> **REQUIREMENT**: Reproduce the material below with every "Identify the location of" swapped for "Find the position of", leaving everything else as it is.

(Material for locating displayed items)

****

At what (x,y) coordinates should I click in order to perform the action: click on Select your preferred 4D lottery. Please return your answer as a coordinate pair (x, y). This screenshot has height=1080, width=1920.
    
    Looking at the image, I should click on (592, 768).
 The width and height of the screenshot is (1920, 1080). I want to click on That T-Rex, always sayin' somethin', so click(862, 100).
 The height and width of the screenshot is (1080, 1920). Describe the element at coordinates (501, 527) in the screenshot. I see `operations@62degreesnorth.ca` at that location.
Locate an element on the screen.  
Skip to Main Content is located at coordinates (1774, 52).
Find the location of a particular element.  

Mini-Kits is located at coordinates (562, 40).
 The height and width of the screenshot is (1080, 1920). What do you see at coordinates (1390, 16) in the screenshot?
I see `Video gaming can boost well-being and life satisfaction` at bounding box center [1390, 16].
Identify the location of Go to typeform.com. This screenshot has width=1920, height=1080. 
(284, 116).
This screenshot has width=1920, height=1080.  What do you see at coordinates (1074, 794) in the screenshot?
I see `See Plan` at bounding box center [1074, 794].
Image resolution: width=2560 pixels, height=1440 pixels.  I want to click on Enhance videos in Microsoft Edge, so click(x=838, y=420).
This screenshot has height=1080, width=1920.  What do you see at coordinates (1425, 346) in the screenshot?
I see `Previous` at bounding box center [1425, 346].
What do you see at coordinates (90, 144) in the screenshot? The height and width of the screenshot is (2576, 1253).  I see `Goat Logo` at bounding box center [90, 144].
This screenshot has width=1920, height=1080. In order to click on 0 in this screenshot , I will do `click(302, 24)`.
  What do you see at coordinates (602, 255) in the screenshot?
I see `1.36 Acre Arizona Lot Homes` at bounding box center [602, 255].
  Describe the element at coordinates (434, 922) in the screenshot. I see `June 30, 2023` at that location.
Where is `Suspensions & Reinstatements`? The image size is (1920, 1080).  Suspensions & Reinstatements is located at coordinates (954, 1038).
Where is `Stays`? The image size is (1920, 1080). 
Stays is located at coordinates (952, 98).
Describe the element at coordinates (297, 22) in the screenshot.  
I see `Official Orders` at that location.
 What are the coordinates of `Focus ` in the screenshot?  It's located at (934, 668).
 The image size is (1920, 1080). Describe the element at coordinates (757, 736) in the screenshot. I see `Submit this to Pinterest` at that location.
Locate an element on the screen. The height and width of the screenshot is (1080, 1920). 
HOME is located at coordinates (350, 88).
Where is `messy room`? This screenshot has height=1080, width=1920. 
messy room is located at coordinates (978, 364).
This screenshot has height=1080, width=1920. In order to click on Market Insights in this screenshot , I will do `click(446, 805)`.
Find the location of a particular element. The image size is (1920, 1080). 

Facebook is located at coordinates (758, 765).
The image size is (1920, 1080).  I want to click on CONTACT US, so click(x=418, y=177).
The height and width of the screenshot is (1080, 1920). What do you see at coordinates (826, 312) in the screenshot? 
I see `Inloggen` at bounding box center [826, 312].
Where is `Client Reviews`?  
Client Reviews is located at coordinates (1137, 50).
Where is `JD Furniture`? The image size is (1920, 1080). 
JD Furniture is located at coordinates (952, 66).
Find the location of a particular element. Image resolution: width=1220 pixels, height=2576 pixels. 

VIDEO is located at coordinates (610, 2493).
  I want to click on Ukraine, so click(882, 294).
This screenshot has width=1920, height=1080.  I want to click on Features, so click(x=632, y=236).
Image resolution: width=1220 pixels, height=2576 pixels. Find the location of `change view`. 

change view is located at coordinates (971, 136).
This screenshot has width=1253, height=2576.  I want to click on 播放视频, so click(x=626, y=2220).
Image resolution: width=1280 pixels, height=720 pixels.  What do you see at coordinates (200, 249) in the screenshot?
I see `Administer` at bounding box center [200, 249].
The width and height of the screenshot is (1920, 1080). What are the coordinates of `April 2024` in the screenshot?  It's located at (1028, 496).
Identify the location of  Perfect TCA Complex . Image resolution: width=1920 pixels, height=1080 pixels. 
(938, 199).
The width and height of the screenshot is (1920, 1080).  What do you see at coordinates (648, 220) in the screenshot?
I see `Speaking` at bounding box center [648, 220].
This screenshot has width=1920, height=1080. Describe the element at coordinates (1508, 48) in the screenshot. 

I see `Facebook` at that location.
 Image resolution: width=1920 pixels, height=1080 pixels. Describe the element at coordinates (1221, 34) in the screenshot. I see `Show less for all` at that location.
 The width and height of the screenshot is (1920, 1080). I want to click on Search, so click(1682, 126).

****

> **THE SOLUTION**:
At what (x,y) coordinates should I click in order to perform the action: click on Select your preferred 4D lottery. Please return your answer as a coordinate pair (x, y). This screenshot has height=1080, width=1920.
    
    Looking at the image, I should click on (592, 768).
 The width and height of the screenshot is (1920, 1080). I want to click on That T-Rex, always sayin' somethin', so click(862, 100).
 The height and width of the screenshot is (1080, 1920). Describe the element at coordinates (501, 527) in the screenshot. I see `operations@62degreesnorth.ca` at that location.
Locate an element on the screen.  
Skip to Main Content is located at coordinates (1774, 52).
Find the location of a particular element.  

Mini-Kits is located at coordinates (562, 40).
 The height and width of the screenshot is (1080, 1920). What do you see at coordinates (1390, 16) in the screenshot?
I see `Video gaming can boost well-being and life satisfaction` at bounding box center [1390, 16].
Find the position of Go to typeform.com. This screenshot has width=1920, height=1080. 
(284, 116).
This screenshot has width=1920, height=1080.  What do you see at coordinates (1074, 794) in the screenshot?
I see `See Plan` at bounding box center [1074, 794].
Image resolution: width=2560 pixels, height=1440 pixels.  I want to click on Enhance videos in Microsoft Edge, so click(x=838, y=420).
This screenshot has height=1080, width=1920.  What do you see at coordinates (1425, 346) in the screenshot?
I see `Previous` at bounding box center [1425, 346].
What do you see at coordinates (90, 144) in the screenshot? The height and width of the screenshot is (2576, 1253).  I see `Goat Logo` at bounding box center [90, 144].
This screenshot has width=1920, height=1080. In order to click on 0 in this screenshot , I will do `click(302, 24)`.
  What do you see at coordinates (602, 255) in the screenshot?
I see `1.36 Acre Arizona Lot Homes` at bounding box center [602, 255].
  Describe the element at coordinates (434, 922) in the screenshot. I see `June 30, 2023` at that location.
Where is `Suspensions & Reinstatements`? The image size is (1920, 1080).  Suspensions & Reinstatements is located at coordinates (954, 1038).
Where is `Stays`? The image size is (1920, 1080). 
Stays is located at coordinates (952, 98).
Describe the element at coordinates (297, 22) in the screenshot.  
I see `Official Orders` at that location.
 What are the coordinates of `Focus ` in the screenshot?  It's located at (934, 668).
 The image size is (1920, 1080). Describe the element at coordinates (757, 736) in the screenshot. I see `Submit this to Pinterest` at that location.
Locate an element on the screen. The height and width of the screenshot is (1080, 1920). 
HOME is located at coordinates (350, 88).
Where is `messy room`? This screenshot has height=1080, width=1920. 
messy room is located at coordinates (978, 364).
This screenshot has height=1080, width=1920. In order to click on Market Insights in this screenshot , I will do `click(446, 805)`.
Find the location of a particular element. The image size is (1920, 1080). 

Facebook is located at coordinates (758, 765).
The image size is (1920, 1080).  I want to click on CONTACT US, so click(x=418, y=177).
The height and width of the screenshot is (1080, 1920). What do you see at coordinates (826, 312) in the screenshot? 
I see `Inloggen` at bounding box center [826, 312].
Where is `Client Reviews`?  
Client Reviews is located at coordinates (1137, 50).
Where is `JD Furniture`? The image size is (1920, 1080). 
JD Furniture is located at coordinates (952, 66).
Find the location of a particular element. Image resolution: width=1220 pixels, height=2576 pixels. 

VIDEO is located at coordinates (610, 2493).
  I want to click on Ukraine, so click(882, 294).
This screenshot has width=1920, height=1080.  I want to click on Features, so click(x=632, y=236).
Image resolution: width=1220 pixels, height=2576 pixels. Find the location of `change view`. 

change view is located at coordinates (971, 136).
This screenshot has width=1253, height=2576.  I want to click on 播放视频, so click(x=626, y=2220).
Image resolution: width=1280 pixels, height=720 pixels.  What do you see at coordinates (200, 249) in the screenshot?
I see `Administer` at bounding box center [200, 249].
The width and height of the screenshot is (1920, 1080). What are the coordinates of `April 2024` in the screenshot?  It's located at (1028, 496).
Find the position of  Perfect TCA Complex . Image resolution: width=1920 pixels, height=1080 pixels. 
(938, 199).
The width and height of the screenshot is (1920, 1080).  What do you see at coordinates (648, 220) in the screenshot?
I see `Speaking` at bounding box center [648, 220].
This screenshot has width=1920, height=1080. Describe the element at coordinates (1508, 48) in the screenshot. 

I see `Facebook` at that location.
 Image resolution: width=1920 pixels, height=1080 pixels. Describe the element at coordinates (1221, 34) in the screenshot. I see `Show less for all` at that location.
 The width and height of the screenshot is (1920, 1080). I want to click on Search, so click(1682, 126).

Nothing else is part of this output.